首相官邸が、分かりやすく情報発信しています

本日は、日本政府が発表した『新成長戦略(基本方針)』について、考え方が掴みやすい冒頭部分を紹介しましょう。

ソースは「首相官邸」

【以下転載開始】--------------------------------------

新成長戦略(基本方針)

1.「新需要創造・リーダーシップ宣言」
(100 年に一度のチャンス)
私たちは今、長い衰退のトンネルの中にいる。90 年代初頭のバブル崩壊から約20 年、日本の経済は低迷を続けている。成長度合いでは、アジア各国、アメリカを始め欧米諸国にも大きく遅れをとった。経済は閉塞感に見舞われ、国民はかつての自信を失い、将来への漠たる不安に萎縮している。国全体が輝きを失いつつある。

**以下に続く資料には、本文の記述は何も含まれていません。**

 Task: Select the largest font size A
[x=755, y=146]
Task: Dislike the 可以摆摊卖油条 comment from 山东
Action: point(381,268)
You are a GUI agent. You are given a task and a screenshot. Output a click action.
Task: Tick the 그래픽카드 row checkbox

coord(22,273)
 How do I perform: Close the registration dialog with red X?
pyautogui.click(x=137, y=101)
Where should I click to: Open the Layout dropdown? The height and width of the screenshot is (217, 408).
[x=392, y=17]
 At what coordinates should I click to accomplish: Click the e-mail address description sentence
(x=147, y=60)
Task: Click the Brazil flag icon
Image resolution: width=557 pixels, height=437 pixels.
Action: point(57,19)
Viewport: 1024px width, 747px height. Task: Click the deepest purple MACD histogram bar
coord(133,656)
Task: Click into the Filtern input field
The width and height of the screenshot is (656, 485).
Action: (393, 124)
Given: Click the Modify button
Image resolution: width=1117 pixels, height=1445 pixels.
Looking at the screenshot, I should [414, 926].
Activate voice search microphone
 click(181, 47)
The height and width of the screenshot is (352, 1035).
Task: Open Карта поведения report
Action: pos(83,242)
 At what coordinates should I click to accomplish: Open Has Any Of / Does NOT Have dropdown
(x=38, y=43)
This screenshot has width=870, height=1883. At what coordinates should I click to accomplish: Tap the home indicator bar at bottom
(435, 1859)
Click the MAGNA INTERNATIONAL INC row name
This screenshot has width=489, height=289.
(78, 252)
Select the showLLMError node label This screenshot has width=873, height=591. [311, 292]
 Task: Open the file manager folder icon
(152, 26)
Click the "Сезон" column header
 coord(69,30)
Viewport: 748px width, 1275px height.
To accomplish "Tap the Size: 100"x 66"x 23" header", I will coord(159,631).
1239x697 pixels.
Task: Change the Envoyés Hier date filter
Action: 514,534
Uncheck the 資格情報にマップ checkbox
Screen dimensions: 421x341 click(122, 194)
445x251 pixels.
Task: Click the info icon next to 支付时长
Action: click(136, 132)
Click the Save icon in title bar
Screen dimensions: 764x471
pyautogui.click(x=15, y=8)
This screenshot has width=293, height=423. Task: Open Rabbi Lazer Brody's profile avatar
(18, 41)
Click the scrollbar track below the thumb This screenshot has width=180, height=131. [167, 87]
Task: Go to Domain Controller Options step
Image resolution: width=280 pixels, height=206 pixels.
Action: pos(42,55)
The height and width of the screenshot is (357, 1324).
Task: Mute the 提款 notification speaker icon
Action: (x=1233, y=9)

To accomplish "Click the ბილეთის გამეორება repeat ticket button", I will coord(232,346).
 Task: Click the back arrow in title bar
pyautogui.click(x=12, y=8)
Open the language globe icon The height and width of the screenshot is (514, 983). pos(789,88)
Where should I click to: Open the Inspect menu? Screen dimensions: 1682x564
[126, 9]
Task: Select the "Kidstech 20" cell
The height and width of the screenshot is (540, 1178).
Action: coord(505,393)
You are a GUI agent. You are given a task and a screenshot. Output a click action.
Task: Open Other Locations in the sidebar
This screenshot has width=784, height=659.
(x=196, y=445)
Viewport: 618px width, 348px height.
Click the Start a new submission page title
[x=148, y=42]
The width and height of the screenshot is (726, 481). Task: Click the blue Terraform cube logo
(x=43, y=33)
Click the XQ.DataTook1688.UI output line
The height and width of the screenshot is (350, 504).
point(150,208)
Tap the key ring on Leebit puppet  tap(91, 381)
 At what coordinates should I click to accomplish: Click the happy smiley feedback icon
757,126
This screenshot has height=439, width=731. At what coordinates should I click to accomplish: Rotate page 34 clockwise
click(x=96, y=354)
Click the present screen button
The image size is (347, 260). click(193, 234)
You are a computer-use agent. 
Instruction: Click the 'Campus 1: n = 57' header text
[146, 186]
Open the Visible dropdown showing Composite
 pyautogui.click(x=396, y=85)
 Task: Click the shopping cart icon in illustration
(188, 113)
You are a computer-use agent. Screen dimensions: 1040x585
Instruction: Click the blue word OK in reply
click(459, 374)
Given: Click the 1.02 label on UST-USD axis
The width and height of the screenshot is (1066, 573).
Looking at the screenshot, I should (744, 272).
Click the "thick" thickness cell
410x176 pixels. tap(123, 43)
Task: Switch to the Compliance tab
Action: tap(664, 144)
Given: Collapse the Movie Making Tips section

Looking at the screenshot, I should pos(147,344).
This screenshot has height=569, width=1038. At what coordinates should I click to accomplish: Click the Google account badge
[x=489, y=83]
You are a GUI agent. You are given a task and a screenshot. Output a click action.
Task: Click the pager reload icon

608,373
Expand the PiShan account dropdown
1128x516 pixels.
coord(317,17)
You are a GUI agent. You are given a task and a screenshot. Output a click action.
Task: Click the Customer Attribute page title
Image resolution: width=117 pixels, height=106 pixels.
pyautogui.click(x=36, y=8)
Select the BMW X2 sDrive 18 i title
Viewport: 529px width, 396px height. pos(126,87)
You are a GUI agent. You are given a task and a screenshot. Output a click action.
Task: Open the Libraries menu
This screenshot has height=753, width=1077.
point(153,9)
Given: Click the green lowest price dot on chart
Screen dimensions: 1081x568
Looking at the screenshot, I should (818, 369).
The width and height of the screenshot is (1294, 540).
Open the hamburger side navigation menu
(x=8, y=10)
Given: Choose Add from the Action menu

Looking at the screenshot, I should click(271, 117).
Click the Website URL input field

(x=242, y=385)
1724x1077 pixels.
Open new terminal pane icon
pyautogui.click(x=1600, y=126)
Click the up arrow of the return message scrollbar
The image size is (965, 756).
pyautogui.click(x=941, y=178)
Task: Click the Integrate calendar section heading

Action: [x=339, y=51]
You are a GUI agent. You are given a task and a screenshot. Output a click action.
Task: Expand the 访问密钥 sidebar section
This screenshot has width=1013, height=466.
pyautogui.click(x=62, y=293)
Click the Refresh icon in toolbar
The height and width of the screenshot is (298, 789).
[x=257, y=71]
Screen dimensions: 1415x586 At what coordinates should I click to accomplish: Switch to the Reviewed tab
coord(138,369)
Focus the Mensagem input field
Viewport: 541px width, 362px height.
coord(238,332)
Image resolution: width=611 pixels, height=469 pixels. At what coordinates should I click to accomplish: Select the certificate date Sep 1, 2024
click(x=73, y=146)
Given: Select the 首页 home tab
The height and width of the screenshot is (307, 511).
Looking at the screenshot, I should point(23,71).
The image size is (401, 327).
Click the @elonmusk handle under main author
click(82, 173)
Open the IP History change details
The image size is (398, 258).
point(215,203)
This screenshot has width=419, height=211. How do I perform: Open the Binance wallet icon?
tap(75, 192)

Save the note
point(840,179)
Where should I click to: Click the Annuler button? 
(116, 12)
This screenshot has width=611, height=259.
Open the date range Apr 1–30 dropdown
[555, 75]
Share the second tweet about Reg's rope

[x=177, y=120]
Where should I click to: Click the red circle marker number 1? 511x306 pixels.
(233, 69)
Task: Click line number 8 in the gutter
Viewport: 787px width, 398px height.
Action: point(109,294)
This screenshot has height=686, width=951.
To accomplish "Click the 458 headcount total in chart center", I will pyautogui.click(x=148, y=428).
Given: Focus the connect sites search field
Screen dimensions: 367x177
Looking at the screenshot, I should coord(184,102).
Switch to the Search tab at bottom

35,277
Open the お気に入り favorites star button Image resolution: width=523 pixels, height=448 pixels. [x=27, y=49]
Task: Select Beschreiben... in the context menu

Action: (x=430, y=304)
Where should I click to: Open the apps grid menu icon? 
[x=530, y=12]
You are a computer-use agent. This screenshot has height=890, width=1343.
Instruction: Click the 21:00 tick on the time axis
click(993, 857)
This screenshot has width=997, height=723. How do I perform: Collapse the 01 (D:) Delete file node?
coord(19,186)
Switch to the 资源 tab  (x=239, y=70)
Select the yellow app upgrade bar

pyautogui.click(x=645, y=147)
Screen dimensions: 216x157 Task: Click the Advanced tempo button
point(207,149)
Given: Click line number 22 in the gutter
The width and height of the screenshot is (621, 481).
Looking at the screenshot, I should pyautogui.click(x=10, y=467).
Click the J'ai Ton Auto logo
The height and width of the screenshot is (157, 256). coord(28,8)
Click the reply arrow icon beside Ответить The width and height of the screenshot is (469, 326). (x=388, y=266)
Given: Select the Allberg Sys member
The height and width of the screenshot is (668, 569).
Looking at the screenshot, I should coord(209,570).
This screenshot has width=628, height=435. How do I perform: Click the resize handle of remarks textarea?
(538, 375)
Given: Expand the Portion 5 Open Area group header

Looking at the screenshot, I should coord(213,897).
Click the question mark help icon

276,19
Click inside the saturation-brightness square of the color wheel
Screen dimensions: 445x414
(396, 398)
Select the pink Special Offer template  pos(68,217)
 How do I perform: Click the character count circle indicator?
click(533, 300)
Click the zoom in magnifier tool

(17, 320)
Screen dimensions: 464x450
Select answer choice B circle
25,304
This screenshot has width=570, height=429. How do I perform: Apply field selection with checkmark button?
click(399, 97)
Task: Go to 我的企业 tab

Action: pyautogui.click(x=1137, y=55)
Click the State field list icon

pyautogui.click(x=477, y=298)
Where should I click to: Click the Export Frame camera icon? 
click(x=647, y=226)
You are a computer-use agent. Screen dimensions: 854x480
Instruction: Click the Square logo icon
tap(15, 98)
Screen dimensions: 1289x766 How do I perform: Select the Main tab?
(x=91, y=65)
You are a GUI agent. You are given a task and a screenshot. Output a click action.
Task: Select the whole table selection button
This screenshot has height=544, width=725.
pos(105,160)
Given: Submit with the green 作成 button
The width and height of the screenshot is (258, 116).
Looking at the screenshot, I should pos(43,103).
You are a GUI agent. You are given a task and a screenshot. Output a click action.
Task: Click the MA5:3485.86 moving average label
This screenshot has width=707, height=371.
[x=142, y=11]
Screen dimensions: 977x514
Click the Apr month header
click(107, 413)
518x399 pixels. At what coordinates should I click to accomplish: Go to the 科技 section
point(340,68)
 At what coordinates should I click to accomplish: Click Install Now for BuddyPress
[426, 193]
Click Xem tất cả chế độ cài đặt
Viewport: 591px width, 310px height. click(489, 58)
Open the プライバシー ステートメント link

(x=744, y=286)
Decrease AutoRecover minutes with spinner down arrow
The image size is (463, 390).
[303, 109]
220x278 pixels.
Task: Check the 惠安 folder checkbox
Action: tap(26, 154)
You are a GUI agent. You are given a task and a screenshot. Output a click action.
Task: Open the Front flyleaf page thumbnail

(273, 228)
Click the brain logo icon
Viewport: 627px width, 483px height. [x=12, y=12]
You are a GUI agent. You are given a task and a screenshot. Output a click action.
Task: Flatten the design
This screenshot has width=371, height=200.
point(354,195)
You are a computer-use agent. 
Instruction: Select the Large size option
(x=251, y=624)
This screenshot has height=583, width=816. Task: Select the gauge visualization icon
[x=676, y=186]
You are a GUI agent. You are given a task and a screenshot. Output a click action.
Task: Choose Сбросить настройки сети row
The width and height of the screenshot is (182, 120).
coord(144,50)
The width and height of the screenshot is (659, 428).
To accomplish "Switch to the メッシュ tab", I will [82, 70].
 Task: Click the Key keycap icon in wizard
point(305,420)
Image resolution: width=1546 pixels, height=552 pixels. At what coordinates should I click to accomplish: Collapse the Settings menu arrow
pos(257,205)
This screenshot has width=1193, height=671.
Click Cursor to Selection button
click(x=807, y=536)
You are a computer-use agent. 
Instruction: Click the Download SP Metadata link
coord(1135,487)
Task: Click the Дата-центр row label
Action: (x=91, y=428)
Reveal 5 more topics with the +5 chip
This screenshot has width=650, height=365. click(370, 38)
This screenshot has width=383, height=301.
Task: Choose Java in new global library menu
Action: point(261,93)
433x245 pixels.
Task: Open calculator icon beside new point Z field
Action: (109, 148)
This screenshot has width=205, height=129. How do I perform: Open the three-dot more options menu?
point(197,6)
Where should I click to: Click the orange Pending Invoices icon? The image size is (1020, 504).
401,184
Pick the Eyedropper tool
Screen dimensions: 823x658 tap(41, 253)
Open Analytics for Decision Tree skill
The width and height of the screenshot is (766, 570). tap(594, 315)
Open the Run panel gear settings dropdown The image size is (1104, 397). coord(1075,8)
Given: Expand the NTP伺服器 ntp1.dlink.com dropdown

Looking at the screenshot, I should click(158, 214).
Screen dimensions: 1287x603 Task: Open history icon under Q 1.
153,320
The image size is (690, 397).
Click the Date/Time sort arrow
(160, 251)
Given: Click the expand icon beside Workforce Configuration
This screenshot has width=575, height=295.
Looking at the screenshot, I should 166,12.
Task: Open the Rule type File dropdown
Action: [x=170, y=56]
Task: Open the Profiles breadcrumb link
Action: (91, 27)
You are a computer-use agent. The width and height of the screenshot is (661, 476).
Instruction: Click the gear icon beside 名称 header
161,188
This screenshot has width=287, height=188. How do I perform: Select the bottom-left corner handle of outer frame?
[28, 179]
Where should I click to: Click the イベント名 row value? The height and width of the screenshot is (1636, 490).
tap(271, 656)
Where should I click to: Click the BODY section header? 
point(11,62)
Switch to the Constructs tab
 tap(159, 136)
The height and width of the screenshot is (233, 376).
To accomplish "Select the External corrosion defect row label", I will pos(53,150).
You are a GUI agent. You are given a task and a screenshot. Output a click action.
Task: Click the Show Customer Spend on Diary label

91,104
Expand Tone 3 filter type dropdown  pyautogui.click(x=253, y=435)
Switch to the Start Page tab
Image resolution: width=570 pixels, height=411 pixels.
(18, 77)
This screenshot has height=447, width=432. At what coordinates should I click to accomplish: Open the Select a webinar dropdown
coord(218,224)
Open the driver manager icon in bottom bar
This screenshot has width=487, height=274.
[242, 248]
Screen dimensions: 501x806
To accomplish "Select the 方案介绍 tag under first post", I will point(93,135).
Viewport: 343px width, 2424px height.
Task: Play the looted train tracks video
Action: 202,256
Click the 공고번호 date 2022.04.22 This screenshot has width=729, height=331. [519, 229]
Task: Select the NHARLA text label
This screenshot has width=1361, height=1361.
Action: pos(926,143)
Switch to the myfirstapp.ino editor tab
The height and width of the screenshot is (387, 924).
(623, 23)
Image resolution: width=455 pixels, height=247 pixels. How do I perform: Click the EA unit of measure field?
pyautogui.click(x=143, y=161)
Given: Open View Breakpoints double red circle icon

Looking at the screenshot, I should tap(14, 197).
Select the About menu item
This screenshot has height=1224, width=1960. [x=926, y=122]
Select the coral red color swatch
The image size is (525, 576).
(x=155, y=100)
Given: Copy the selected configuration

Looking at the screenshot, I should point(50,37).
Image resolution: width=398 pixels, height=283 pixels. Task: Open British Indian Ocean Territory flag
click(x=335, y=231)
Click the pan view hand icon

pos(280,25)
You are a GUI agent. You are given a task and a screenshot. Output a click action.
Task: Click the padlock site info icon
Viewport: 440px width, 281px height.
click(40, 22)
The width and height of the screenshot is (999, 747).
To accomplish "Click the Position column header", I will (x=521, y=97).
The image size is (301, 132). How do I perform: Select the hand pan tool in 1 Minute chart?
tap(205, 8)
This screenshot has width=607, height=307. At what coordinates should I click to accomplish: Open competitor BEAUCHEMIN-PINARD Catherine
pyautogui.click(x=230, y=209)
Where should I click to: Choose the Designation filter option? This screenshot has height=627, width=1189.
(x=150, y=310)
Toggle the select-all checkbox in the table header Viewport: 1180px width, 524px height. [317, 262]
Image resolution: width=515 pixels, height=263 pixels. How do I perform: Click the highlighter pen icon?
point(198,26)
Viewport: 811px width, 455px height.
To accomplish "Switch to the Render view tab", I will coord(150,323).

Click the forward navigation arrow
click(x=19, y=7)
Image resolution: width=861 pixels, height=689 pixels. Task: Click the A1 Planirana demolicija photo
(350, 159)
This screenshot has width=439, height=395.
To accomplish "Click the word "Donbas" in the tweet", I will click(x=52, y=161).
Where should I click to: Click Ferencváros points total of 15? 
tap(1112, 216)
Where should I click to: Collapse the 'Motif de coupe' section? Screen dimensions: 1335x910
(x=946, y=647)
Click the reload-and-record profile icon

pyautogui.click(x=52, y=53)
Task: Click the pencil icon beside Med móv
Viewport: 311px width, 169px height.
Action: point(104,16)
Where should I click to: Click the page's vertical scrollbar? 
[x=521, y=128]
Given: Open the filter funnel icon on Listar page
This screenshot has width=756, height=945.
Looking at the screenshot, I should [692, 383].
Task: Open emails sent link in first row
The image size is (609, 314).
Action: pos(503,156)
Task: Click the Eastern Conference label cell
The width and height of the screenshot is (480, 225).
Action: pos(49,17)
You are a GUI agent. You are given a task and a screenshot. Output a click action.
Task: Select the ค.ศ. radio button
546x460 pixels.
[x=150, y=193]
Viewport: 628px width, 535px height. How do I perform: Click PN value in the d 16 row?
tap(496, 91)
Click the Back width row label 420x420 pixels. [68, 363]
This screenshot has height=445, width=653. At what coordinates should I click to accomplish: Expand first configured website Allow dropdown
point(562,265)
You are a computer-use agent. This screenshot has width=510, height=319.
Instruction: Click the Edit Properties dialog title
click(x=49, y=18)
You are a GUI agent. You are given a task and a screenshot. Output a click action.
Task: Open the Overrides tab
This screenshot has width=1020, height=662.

戦後、日本は奇跡の経済成長を成し遂げた。その背景には、経済大国アメリカという目標があった。国民も企業も、そして政治家、官僚も経済大国を目指すという共通目標に向かって総力を挙げた。その結果が、世界第二位の経済大国の実現だった。しかし、一人当たりGDP でアメリカを追い越した80年代、バブルを迎え、そしてバブルは崩壊した。「坂の上の雲」を夢見て山を登り、その頂きに立った途端、この国は目標を見失った。

今、私たちの目前には大きな課題が迫っている。金融市場の暴走の結果としての「リーマンショック」は、我が国の産業界、そして一人一人の生活に大きな傷跡を残した。税収が国債発行額を下回り、財政上は65 年前の終戦当時の状況にまで悪化している。そして、急激な速度で少子高齢社会に突入している。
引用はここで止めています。